Copy every line in the listing that contains "agent".

══════════════════════════════

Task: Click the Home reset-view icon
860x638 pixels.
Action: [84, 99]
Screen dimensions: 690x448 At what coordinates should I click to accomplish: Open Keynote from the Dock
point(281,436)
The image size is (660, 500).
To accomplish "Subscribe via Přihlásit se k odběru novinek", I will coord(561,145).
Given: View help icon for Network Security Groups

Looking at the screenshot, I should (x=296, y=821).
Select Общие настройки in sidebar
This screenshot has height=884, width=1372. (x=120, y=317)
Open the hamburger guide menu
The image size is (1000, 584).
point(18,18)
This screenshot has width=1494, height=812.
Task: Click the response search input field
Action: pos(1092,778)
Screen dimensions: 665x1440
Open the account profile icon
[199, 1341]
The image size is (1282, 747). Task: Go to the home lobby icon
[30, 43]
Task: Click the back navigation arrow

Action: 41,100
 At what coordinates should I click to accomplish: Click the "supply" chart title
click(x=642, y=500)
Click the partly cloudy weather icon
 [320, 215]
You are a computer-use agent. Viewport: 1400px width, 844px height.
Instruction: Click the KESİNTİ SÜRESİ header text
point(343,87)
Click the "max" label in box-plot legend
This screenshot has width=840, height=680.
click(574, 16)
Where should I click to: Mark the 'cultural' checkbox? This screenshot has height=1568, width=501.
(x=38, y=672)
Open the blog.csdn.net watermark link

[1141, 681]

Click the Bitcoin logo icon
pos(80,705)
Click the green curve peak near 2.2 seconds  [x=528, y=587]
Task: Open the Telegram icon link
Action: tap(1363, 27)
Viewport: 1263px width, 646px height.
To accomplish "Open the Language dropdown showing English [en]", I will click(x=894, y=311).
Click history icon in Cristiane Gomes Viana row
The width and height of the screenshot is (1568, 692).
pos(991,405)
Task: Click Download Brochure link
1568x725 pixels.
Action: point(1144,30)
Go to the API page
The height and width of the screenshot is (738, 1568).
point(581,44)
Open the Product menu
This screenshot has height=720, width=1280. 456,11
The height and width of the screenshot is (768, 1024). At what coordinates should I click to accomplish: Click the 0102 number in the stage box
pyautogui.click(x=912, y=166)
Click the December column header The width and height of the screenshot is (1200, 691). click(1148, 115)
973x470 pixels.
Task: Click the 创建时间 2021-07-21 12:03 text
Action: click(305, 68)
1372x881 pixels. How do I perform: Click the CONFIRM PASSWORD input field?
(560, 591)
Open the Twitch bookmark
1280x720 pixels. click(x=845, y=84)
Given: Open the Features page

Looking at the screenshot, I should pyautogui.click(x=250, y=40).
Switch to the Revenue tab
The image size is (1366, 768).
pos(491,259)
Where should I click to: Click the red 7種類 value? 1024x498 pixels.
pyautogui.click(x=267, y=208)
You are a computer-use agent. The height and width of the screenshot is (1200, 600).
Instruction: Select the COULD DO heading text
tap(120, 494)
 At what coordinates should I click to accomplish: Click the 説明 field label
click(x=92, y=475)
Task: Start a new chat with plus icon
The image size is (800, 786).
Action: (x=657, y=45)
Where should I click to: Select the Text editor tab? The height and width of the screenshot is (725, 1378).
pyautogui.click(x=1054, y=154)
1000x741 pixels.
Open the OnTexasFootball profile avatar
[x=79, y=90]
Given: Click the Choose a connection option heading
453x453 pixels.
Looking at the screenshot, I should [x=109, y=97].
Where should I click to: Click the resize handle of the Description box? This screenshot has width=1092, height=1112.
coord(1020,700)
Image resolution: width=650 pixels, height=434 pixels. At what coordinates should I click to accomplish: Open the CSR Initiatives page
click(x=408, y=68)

══════════════════════════════

* RESULT
You are a computer-use agent. Viewport: 1400px width, 844px height.
You are a computer-use agent. The height and width of the screenshot is (1200, 600).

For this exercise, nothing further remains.